24th September 2006 by Sam Smith

One of the most valuable lessons I learned from working with Anders Gronstedt of Gronstedt Group over the past several years is that the brand lives with the customer, not the brand group. Not to diminish to importance of traditional branding activities, but nothing that happens at corporate is as critical to the life of the brand as what happens across the various customer touchpoints. My call to customer service is the single most important factor in my understanding of your brand and is the single event that will determine what I tell my friends, family and co-workers about your company, products and services. If I was lured into trying your product or service by effective marketing on your part, then your failure to deliver might be interpreted as a betrayal, and the kind of word-of-mouth that drives is your worst nightmare.

Last weekend I tripped across an almost archetypal case study of what can happen when a business does everything right on the traditional branding front, but pays too little attention to the customer’s hands-on interaction with the brand.

My wife and I drove up to Raffaldini Vineyards in the heart of North Carolina’s emerging Yadkin Valley wine country for the winery’s Second Annual Italian Festival. Raffaldini is one of the more highly regarded winemakers in the valley (along with places like Westbend, Shelton, Ragapple Lassie, Windy Gap and RayLen), and for good reason. For a region that’s so young, these vineyards are producing some really outstanding wines, and within another decade I fully expect the best of them to be on a par with some of California’s top tier wine producers. Raffaldini’s offerings include several medal-winners, and I especially liked the Bella Misto, which reminded me a bit of an Italian primitivo, only with a little more attitude. (Note: I love wine and I buy wine, but I’m not an expert. Your mileage may vary.)

From a traditional branding perspective, Raffaldini is doing just about everything right. Their visual communication elements are clean and classic, and are wholly consistent with the positioning as an Italian heritage winery. (Since the region is so young, we’re seeing a lot of approaches being tested by various vineyards, both in terms of their product and branding.) Their Web site is crisp, professionally executed and absolutely packed with information. The casual surfer can get the gist quickly while the more interested explorer can dig for quite a while without getting bored. The copy never lets the reader lose sight of Raffaldini’s place with respect to the legacy of Italian winemaking, and the site features a mailing list, a wine club, a blog and other features designed to establish and build relationships with customers.

An on-site festival celebrating wine and Italia, then, provides an ideal opportunity to give those customers a better sense of the physical place where the wine comes from - and smart marketers understand the power of the “I’ve been there” factor in driving closer identification with a brand. This is especially true when the place is as stunning as the Raffladini vineyard is. The festival site was on a hill with an amazing panoramic view of the state’s western Piedmont region, and I found myself remarking that Ronda, NC was like the Tuscany of America. If you look at some of the photos on the site, you’ll see what I mean.

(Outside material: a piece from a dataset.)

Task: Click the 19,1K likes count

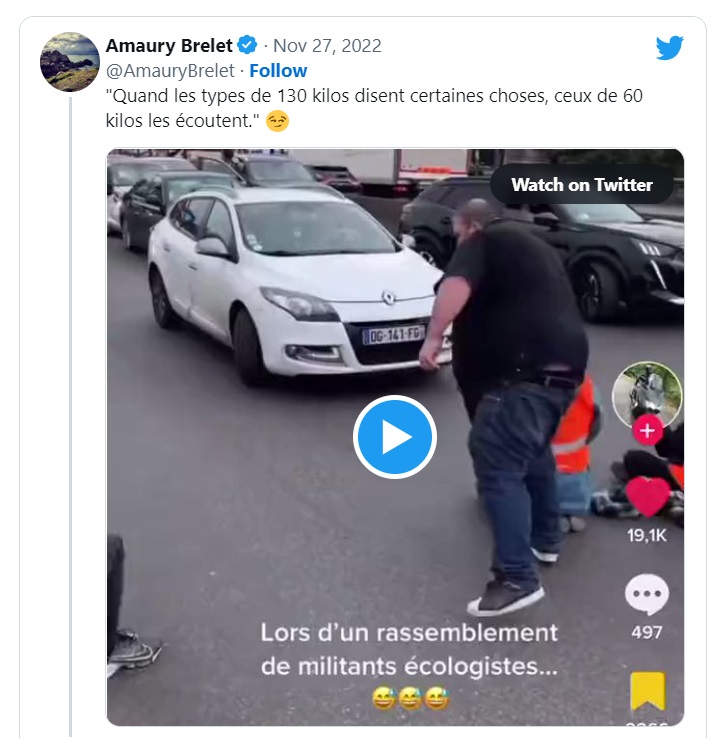Action: pyautogui.click(x=647, y=535)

Raffaldini put some effort into making sure the event was well publicized. In addition to putting the word out via their own channels, they submitted an entry to Smitty’s Notes, an extremely popular Winston-Salem what’s up Web site/e-mailer (this is how we found out about it), and I was told they also did some broadcast in Charlotte, which is less than an hour straight down I-77.

Unfortunately, this is where things began to go wrong. The first sign that the staff wasn’t prepared for the response generated by their marketing efforts greeted us as at the gate. Admission included a Raffaldini wine glass - another nice touch - but already they were discussing whether they had enough glasses.

From here things got worse. According to one man I talked to, an avowed Raffaldini fan who was quite knowledgable about the region, the Second Annual Italian Festival seemed to have drawn about twice as many people as last year’s event. (Being victimized by the success of your own marketing is one of the most tragic things that can happen in business, isn’t it?) The most glaring planning failure was the food line - singular - which was extremely long and barely moving. Since the publicity noted that they’d have food, we showed up hungry, and when we stepped in line it was about 100 feet long. In the next 15 minutes, we moved a couple steps, and it was literally an hour and a half before we reached the front of the line. In a pretty hot sun.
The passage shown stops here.